Galerie - Bitte Bild klicken
Michael Sturminger, aus dessen Feder das Werk geflossen war, saß dort an der Fensterfront vor gleisendem Licht, Martin Haselböck zu seiner Rechten, und eben John Malkovich (vor dem mir immer noch gruselt) zu seiner Linken. Dieser Schauspieler, mit einem Faible sowohl für äußerst anspruchsvolle dramatische aber auch für diabolische, ja durchgeknallte Typen wie den Marvin im Hollywood-Streifen „R.E.D.“, den durch berufliche LSD-Experimente schwer in Mitleidenschaft gezogenen Ex-FBI-Agenten als Kollegen von Bruce Willis, Helen Mirren und Morgan Freeman.
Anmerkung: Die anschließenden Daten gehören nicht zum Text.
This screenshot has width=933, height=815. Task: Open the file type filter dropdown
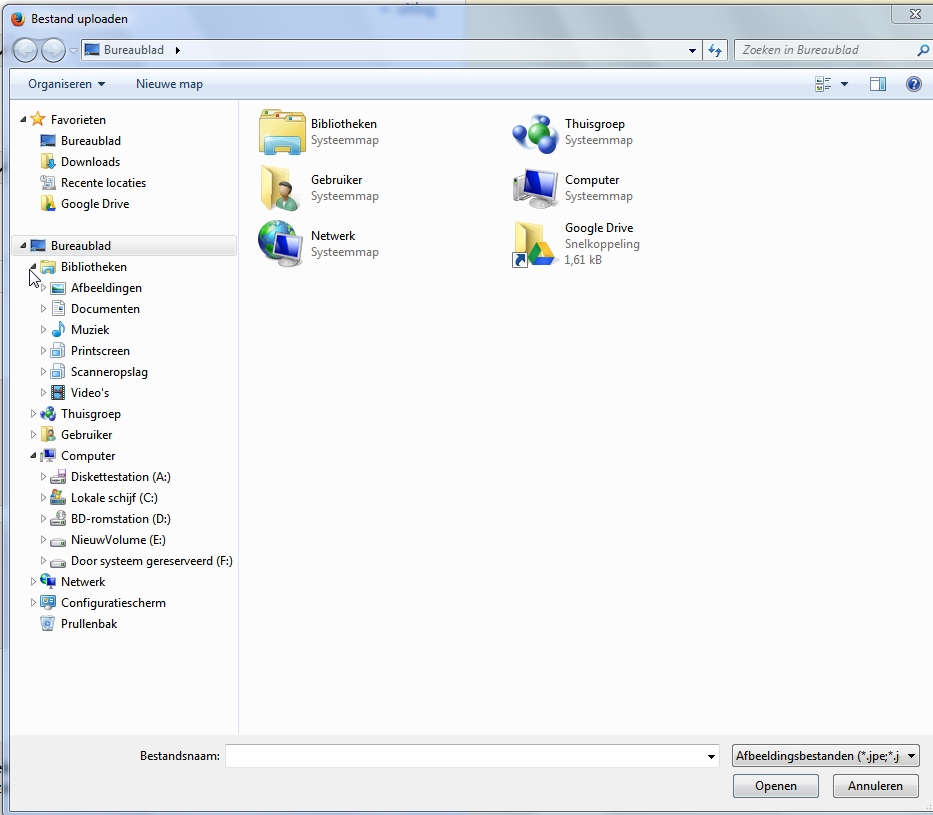coord(825,756)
Malkovich, der im Interview ganz eindeutig sagt: „Yah, I wouldn’t hesitate to call them insane!“; er würde nicht zögern sie (und damit waren Diktatoren an und für sich gemeint), als verrückt, ja, krank zu bezeichnen. Er selbst habe aber, das will er die Journalisten auf Nachfrage glauben machen, nicht die geringsten Anteile eines Diktators in sich, es läge ihm nämlich nicht das Geringste an Macht allgemein und im Besonderen nichts daran, irgendjemandem zu sagen, was er zu tun habe, wie er zu leben habe; er selbst sei viel zu sehr mit seinem eigenen Leben, mit seiner Arbeit beschäftigt, als dass er auch nur einen Gedanken daran verschwenden würde, andere zu beeinflussen – allerdings wolle er seinerseits auch von absolut niemandem gesagt bekommen, was er wie zu tun habe. Letzteres glaube ich ihm gerne aufs Wort, das erste kann ich ihm nicht ganz glauben. Ich glaube ihm nicht, dass er nicht gerne Autorität ausübt (immerhin hat er Kinder, die er erziehen mußte), er der soviel natürliche Autorität selbst in diesem Pressegespräch ausstrahlt, dass ich selbst tatsächlich ein wenig irgendwie „eingeschüchtert“ bin (dabei bin ich beruflich überhaupt nicht und nie schüchtern) und mir dreimal und sehr gut überlege, was ich ihn wie frage, weil ich das Gefühl habe, wenn ihm etwas nicht passt, dann ist mit dem Mann bestimmt nicht gut Kirschen essen. Der lässt sich auf nichts ein, was ihm nicht passt! Natürlich habe ich keinerlei Beweise dafür, obwohl, von einem Kollegen auf seine Gewohnheit angesprochen, nicht zu Wahlen zu gehen, bemerkt Malkovich sehr jovial und wie ich eben finde, sehr ausweichend und sich nicht wirklich einlassend, er halte das System oder die Frage der Mitbestimmung durch Wahlen für zumindest „schwierig“ und so gebe er sich mit dem zufrieden, was seine „fellowcitizens“ wählen würden. Sagt er uns da die Wahrheit? Ich weiß es nicht.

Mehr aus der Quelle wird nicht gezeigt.